BEGIN Data extract
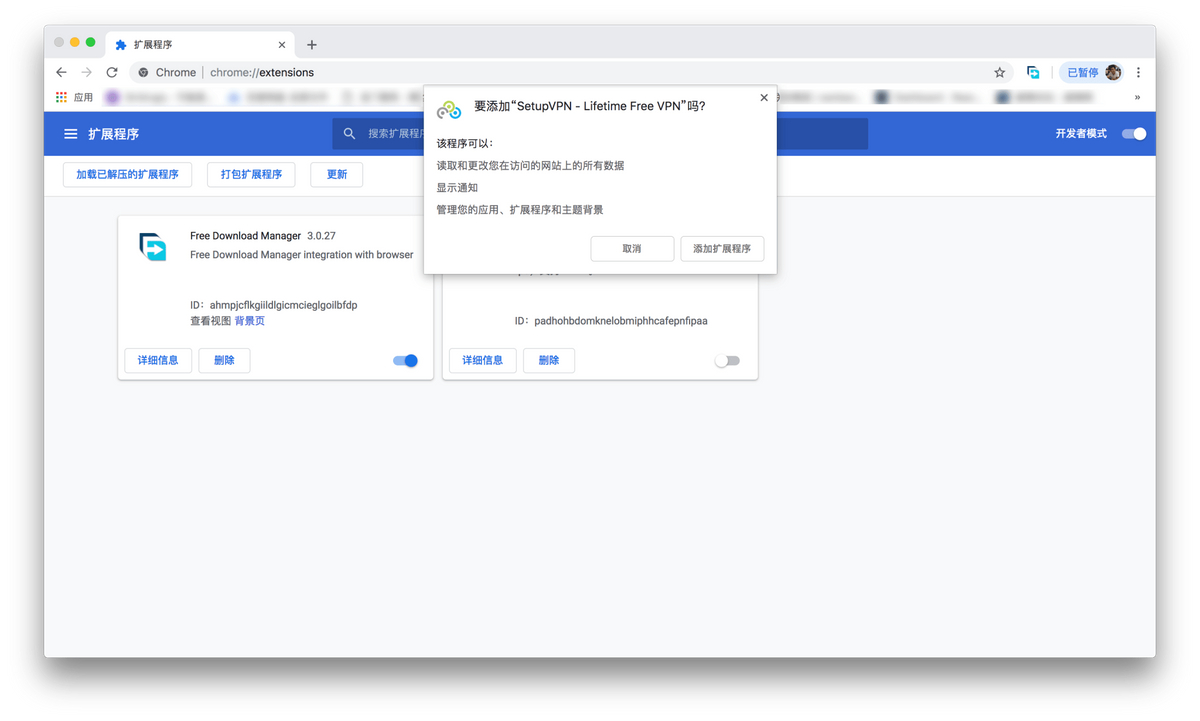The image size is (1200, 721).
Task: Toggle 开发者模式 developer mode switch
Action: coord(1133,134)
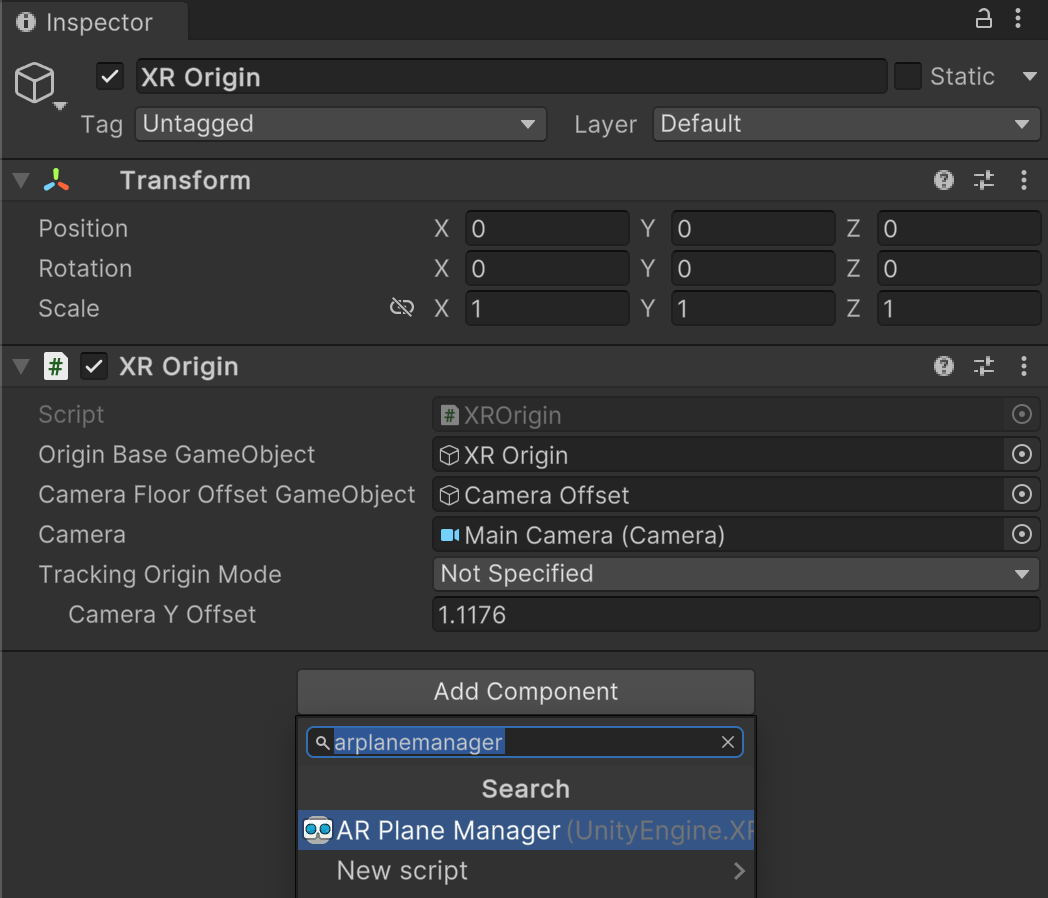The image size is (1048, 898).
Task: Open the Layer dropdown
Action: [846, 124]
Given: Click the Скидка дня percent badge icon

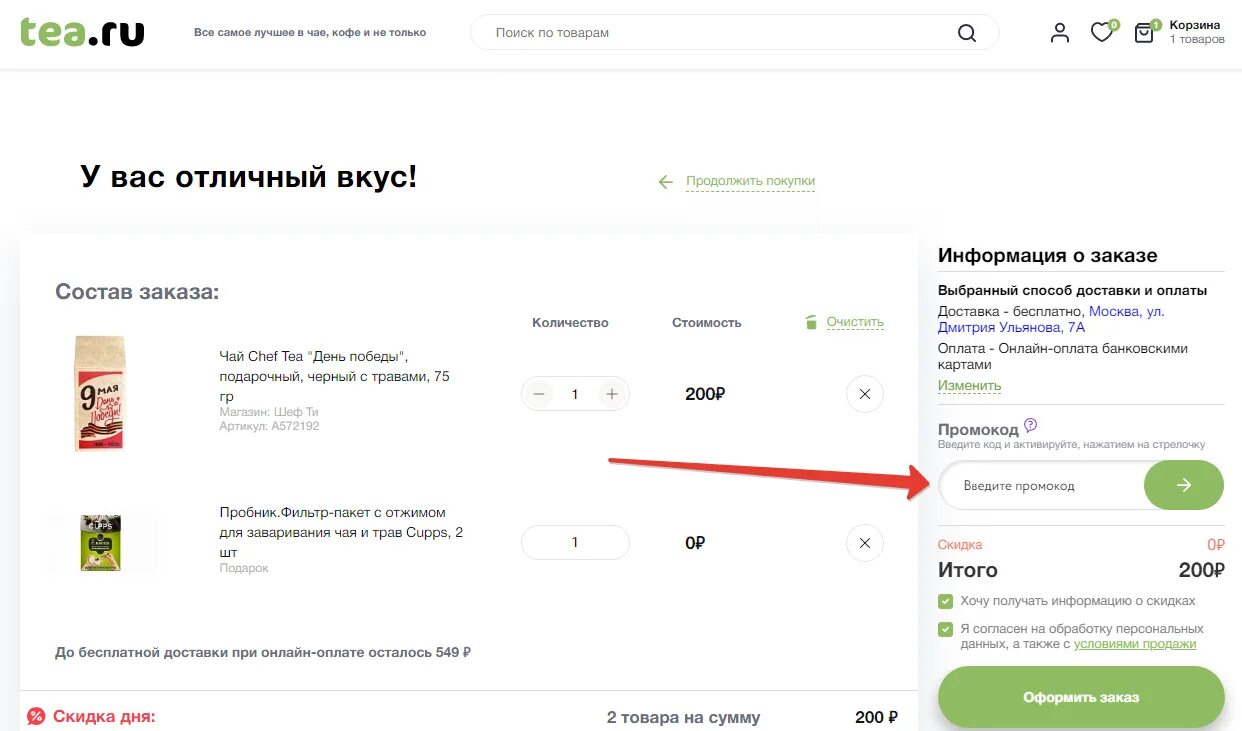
END Data extract
BEGIN Data extract
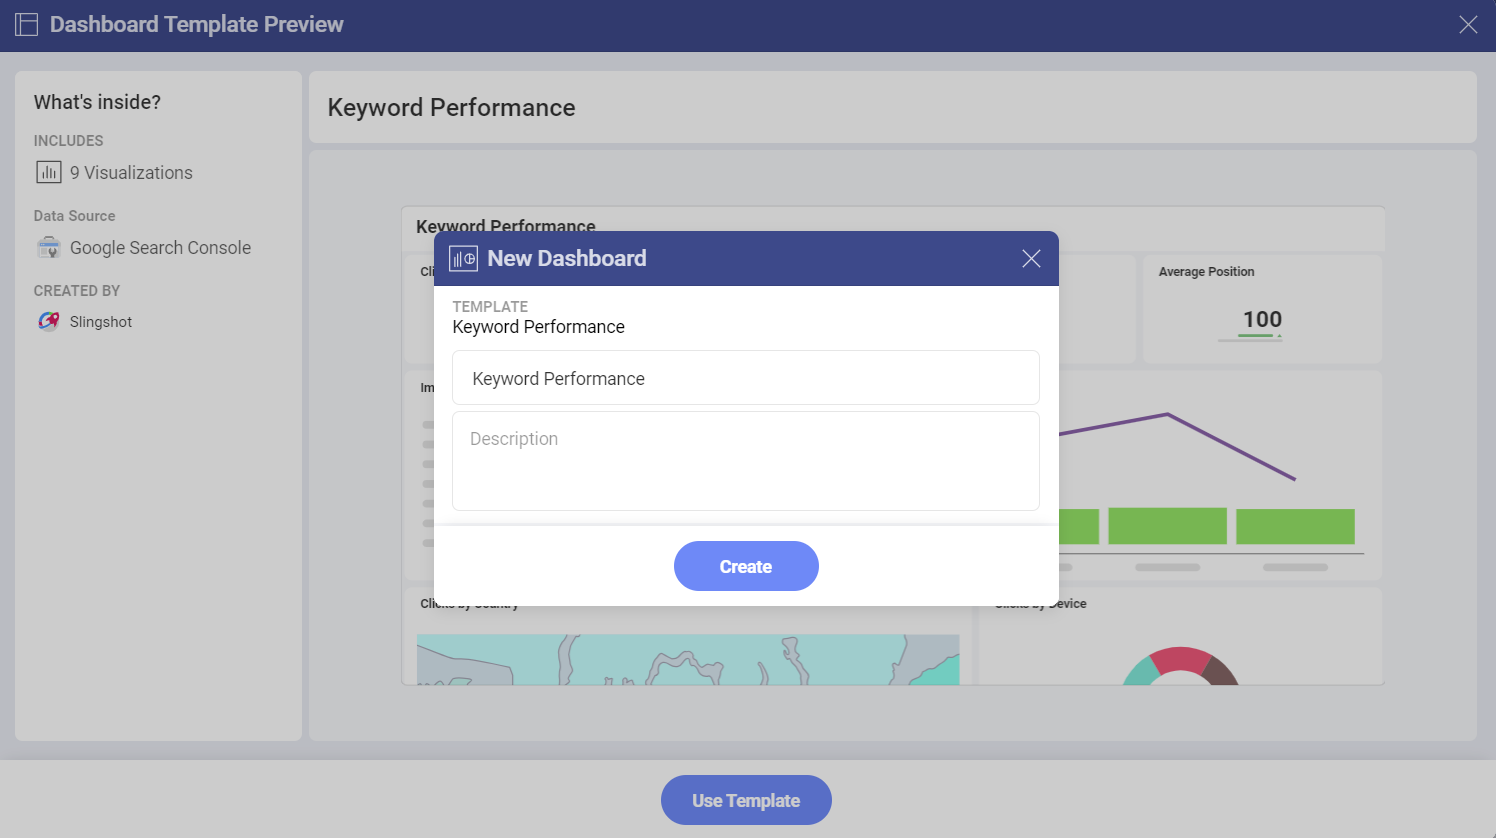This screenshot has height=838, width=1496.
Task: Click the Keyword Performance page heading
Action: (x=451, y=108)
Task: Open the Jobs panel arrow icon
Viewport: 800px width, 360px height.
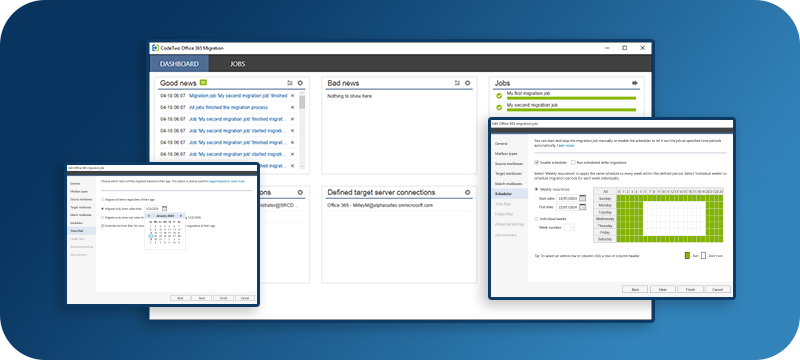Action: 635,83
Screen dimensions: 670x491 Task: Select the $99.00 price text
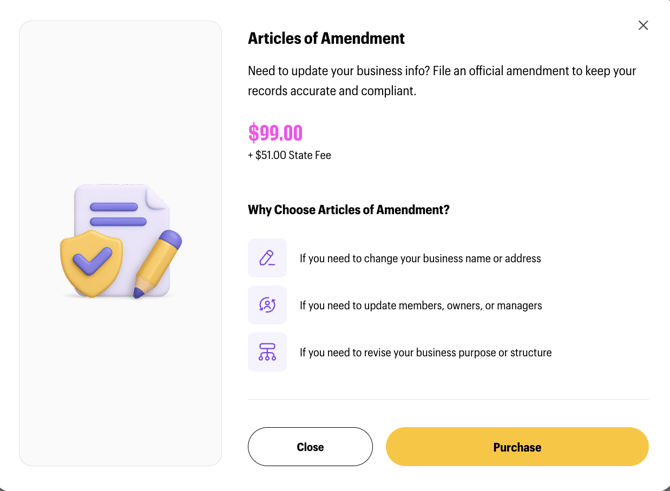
END Data extract
Task description: Look above for the line containing "Task: Open the Jobs panel arrow icon", then copy exactly from it through the line containing "Screen dimensions: 670x491", keeping both and leaving out pictures. Add nothing else.

Result of the exercise:
Task: Open the Jobs panel arrow icon
Viewport: 800px width, 360px height.
Action: 635,83
Screen dimensions: 670x491 Task: Select the $99.00 price text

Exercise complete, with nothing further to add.